Source document:
News and Notes Archive

  • April, 23, 2021

    Student awards: Congratulations to three IVILAB students who were recognized in spring 2021.

    Paulo Soares was recognized as one of two outstanding researchers in the cog sci program this year

    Marina Kisley received a NASA space scholarship and and was selected as college of science Galileo Circle scholar in computer science.

    Adi Banerjee was also selected as college of science Galileo Circle scholar in computer science.

  • January, 16, 2020

    ToMCAT featured in UA NEWS (link) and also picked up by the Arizona Daily Star (link)

  • November, 2019

    ToMCAT. A collaboration between the Information School (INFO), Computer Science (CS), and Family Studies and Human Development (FSHD) has been awarded a large grant to develop a theory of mind-based cognitive architecture for teams (ToMCAT). The grant ($7.5M, for 48 months) is part of the DARPA Artificial Social Intelligence for Successful Teams (ASIST) program. The PI/Co-PIs collaborating on this project are: Adarsh Pyarelal (PI), Kobus Barnard, Emily Butler, Clayton Morrison, Rebecca Sharp, Mihai Surdeanu, and Marco Antonio Valenzuela-Escarcega. Data collection for the project will take place in the Lang Laboratory, housed in the Frances McClelland Institute for Children, Youth and Families in the Norton School of Family & Consumer Science.

Required action 1:
State whether each of the following statements agrees with the news archive, answering yes or no and quoting the deciding words of the news archive: (a) the ToMCAT grant runs for 48 months; (b) Adi Banerjee received a NASA space scholarship; (c) Kobus Barnard is the PI of the ToMCAT project.
Required action 2:
Proceed with the news archive from the point at which it stops.

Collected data
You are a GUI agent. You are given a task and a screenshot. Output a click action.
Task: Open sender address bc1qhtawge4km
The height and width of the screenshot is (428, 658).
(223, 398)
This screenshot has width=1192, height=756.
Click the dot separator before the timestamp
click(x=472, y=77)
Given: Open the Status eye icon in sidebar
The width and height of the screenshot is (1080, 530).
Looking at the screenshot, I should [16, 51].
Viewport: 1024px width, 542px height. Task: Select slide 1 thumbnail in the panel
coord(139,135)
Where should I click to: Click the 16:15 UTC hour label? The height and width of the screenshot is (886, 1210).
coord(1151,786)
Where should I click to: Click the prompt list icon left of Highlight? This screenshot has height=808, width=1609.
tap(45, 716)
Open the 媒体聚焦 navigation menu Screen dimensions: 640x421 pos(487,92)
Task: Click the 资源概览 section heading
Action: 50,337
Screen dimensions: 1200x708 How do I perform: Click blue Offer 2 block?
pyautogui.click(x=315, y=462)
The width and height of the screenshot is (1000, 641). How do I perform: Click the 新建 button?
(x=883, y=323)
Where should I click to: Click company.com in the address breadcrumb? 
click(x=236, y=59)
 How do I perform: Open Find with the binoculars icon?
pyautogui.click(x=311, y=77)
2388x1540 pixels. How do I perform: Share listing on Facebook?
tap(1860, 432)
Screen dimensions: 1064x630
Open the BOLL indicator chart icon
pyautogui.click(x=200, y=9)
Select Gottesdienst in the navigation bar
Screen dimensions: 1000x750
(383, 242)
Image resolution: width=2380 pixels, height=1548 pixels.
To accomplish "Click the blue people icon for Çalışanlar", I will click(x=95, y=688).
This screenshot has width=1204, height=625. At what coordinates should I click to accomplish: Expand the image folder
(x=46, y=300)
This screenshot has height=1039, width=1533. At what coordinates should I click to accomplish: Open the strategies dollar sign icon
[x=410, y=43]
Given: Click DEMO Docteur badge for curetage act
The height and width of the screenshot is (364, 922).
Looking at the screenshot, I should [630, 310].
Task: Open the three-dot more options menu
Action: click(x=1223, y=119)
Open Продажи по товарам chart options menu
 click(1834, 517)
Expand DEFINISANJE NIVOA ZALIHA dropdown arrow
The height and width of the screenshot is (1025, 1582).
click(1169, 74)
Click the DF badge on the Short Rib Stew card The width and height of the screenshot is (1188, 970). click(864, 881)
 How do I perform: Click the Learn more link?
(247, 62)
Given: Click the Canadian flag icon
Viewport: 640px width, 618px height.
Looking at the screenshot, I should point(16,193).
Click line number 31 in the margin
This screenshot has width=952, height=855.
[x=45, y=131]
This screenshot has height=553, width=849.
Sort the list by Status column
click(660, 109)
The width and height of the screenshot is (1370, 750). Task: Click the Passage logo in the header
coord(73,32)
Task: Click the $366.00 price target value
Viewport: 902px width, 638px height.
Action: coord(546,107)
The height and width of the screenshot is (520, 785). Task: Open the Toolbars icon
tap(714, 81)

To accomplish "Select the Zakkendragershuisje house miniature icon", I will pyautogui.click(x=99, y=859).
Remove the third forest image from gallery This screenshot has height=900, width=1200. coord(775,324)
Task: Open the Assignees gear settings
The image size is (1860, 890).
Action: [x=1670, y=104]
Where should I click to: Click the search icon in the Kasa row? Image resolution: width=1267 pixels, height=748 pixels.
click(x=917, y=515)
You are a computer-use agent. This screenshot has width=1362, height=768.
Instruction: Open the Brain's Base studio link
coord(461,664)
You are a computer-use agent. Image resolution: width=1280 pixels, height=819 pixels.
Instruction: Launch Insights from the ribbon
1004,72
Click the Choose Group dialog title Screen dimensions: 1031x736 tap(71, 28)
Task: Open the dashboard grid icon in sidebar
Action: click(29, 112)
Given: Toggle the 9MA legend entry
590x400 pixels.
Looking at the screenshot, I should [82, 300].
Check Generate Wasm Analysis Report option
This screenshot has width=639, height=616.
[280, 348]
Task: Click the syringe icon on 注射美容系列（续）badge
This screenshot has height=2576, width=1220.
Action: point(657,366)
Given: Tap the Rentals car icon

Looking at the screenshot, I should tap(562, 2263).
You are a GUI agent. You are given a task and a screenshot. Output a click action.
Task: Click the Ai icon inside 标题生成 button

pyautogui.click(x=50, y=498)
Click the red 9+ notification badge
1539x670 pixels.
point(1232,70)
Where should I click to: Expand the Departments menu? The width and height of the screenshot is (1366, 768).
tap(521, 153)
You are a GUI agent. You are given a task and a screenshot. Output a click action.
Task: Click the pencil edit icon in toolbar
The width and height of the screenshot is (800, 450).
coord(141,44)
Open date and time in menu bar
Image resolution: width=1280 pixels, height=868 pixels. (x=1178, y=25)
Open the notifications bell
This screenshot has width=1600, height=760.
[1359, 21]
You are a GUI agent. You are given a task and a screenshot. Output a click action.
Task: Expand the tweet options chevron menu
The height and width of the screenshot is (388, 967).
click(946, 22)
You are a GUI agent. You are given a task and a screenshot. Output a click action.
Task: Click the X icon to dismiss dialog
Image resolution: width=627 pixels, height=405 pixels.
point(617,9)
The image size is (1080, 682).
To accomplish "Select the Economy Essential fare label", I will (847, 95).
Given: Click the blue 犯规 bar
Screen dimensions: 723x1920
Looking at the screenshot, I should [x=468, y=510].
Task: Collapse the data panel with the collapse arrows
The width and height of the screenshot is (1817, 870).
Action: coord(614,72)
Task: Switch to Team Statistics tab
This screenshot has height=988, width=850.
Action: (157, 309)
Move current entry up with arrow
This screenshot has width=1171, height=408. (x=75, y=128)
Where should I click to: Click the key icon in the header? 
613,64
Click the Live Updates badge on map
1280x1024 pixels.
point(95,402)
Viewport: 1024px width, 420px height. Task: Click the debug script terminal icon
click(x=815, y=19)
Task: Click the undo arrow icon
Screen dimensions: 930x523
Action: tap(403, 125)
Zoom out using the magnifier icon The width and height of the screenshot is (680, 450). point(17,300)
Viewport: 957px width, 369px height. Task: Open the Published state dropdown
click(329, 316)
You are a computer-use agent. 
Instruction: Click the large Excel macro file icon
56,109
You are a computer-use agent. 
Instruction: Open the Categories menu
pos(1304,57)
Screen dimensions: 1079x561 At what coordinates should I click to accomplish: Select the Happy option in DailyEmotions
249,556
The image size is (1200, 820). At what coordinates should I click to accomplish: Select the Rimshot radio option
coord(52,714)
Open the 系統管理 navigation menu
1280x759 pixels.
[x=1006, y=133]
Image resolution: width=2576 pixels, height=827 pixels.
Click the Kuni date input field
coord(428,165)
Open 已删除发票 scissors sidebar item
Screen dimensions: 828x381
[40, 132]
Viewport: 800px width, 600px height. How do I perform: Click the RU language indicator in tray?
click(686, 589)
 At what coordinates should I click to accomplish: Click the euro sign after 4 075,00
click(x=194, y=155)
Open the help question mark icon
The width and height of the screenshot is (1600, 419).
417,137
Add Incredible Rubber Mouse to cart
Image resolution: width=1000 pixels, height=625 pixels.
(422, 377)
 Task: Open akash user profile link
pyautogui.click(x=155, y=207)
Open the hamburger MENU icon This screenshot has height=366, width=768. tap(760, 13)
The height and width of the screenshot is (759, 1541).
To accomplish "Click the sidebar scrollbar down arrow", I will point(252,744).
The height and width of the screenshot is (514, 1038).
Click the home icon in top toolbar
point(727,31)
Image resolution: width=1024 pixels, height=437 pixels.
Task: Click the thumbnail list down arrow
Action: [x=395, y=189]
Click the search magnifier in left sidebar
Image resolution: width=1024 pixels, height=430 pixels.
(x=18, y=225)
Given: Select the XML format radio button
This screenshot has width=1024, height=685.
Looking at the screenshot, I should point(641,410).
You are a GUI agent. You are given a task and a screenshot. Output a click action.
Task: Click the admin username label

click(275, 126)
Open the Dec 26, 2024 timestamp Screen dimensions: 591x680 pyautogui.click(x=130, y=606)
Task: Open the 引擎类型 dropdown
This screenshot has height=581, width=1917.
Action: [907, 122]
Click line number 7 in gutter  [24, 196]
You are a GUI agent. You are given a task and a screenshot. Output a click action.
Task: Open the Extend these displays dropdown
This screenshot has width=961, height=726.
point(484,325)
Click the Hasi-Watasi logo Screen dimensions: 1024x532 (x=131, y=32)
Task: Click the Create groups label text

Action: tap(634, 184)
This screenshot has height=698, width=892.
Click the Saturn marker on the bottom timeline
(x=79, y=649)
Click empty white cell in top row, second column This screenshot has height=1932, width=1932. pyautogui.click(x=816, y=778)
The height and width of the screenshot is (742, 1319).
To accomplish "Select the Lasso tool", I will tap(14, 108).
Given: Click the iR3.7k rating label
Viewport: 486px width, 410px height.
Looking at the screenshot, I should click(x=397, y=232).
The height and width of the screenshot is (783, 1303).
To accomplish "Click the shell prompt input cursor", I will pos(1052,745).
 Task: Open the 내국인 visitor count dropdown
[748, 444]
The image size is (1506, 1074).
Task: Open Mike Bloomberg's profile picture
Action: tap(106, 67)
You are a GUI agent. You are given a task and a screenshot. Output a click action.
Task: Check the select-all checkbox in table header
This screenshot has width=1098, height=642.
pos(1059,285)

Exercise answer 1:
(a) Yes: "The grant ($7.5M, for 48 months)"
(b) No: "Marina Kisley received a NASA space scholarship"
(c) No: "Adarsh Pyarelal (PI)"

Exercise answer 2:
    The goal of the project is to build artificially intelligent agents that understand both the social and goal-oriented aspects of teams in mission-like scenarios (e.g., search-and-rescue missions), and are able to reason about possible interventions. The agent, ToMCAT, needs to model human players' affect and beliefs about the situation and about each other's affect and beliefs (theory of mind). We will ground this work in extensive measurements of humans interacting in small teams, that will include audio, video, eye tracking, electrocardiography (EKG), electroencephalography (EEG), functional near-infrared spectroscopy (fNIRS), and self report. The participants will execute missions within a Minecraft environment with one, two, three, or four human players interacting with the ToMCAT agent.

    Research areas. One unique aspect of this project is that we will use simultaneous EEG and fNIRS brain recording from all human team members to further our understanding of social coordination in teams. We expect the series of experiments will provide a large amount of very unique data. ToMCAT's evolving theories of mind will be implemented using dynamic Bayesian networks interacting with latent low-level data representation provided by neural networks. In addition, we will need to understand dialogue as indicative of affect, plans, and mission goals. Finally, ToMCAT will need to both understand team plans and also create its own plans.

    Further information is available on the project web site . This project started Nov 1, 2019. As we move forward, we will update this website regularly.

  • August 2019
    The IVILAB welcomes incoming PhD student Paulo Ricardo da Silva Soares.
  • February 21, 2019
    Congratulations to Jianbo Shao who successfully defended his dissertation on "Computational methods for improving fiber bundle imaging systems".
  • August 2018
    The IVILAB welcomes four incoming PhD students, Marina Kiseleva, Simon Swenson, Manujinda Wathugala, and Aryan Zarei.
  • July 03, 2018
    Congratulations to Ernesto Brau and Jinyan Guan, Tanya Jeffries, and Kobus Barnard for getting their paper "Multiple-gaze geometry: Inferring novel 3D locations from gazes observed in monocular video," accepted to ECCV 2018.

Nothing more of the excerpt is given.